2021年1月29日、武田薬品工業株式会社は2020年度世界肺癌学会議(WCLC)のオーラルセッションで、プラチナ製剤の化学療法治療歴のあるEGFRエクソン20挿入遺伝子変異を伴う転移性非小細胞肺がん(NSCLC)患者を対象にmobocertinib(モボセルチニブ、開発コード:TAK-788)の有効性と安全性を検証した第1/2相試験のデータを発表すると公表した。
プラチナ製剤の化学療法治療歴のあるEGFRエクソン20挿入遺伝子変異を伴うNSCLC患者(N=114人)に対してmobocertinib160mgを1日1回経口投与した結果は下記の通りである。治験責任医師によって判定された奏効率(ORR)は35%(95%信頼区間:26-45%)、独立半手委員会(IRC)に判定された奏効率(ORR)は28%(95%信頼区間:20-37%)であった。
また、IRCによる判定での奏効期間(DOR)は17.5ヶ月(95%信頼区間:7.4-20.3ヶ月)、無増悪生存期間(PFS)は7.3ヶ月(95%信頼区間:5.5-9.2ヶ月)を示した。
一方安全性に関して、治療関連の有害事象(TRAE)で20%以上のものは下痢(90%)、発疹(45%)、爪囲炎(34%)、悪心(32%)、食欲不振(32%)、皮膚乾燥(30%)、嘔吐(30%)であり、グレード3以上のTRAE(5%以上)は、下痢(21%)であった。
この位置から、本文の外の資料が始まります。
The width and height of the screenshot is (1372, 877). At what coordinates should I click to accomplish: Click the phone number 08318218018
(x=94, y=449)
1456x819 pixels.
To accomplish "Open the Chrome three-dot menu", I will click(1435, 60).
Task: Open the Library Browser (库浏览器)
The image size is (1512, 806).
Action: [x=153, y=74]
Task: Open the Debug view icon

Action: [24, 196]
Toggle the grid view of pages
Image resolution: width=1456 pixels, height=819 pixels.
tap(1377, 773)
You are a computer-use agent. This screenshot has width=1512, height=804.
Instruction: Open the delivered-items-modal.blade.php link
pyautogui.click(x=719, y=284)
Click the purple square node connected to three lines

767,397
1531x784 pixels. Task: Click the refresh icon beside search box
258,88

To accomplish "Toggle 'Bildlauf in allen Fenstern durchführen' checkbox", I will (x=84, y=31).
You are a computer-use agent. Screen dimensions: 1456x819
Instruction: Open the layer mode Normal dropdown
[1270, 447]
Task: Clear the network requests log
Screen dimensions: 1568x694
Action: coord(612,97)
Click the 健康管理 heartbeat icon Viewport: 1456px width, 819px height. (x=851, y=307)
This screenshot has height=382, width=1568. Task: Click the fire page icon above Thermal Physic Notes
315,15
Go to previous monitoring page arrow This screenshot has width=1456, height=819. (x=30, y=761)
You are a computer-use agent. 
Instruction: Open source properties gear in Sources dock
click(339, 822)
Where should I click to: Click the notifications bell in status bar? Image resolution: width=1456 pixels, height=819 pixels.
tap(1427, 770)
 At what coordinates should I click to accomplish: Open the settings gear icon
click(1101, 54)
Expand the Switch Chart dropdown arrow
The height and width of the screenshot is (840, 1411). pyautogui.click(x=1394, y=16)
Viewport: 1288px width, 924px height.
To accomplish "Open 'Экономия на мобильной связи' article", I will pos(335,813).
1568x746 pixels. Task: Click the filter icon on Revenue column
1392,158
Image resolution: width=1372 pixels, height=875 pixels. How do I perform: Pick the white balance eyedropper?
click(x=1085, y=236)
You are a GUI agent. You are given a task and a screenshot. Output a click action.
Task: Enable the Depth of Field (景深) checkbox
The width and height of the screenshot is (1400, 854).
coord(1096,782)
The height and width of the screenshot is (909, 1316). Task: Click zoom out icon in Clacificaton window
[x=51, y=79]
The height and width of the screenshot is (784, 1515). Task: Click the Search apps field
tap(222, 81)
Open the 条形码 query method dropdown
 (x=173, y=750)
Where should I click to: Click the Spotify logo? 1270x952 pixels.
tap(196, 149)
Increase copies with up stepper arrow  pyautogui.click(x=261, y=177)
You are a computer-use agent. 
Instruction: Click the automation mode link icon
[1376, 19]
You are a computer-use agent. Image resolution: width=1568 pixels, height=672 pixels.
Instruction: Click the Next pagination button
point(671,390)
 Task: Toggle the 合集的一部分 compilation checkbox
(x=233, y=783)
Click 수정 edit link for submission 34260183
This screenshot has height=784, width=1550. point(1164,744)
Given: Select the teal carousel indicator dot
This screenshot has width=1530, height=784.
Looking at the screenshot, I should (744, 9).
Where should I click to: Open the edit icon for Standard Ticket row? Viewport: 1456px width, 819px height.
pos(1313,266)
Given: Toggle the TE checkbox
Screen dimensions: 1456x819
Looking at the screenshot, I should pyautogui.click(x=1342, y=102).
以上の第1/2相試験の結果についてDana-Farber Cancer InstituteのPasi A Jänne, M.D., Ph.D.氏は「この結果から、プラチナ製剤ベースの治療歴を有するEGFRエクソン20挿入変異を伴う転移性非小細胞肺がん患者さんで臨床的に意義のある奏効や顕著な奏効期間が得られたことが示されました。これらのデータは有望であり、標的療法の選択肢を切望されている本疾患の患者さんにおいて、mobocertinibが経口治療薬候補となりうる更なるエビデンスを示しました」と述べている。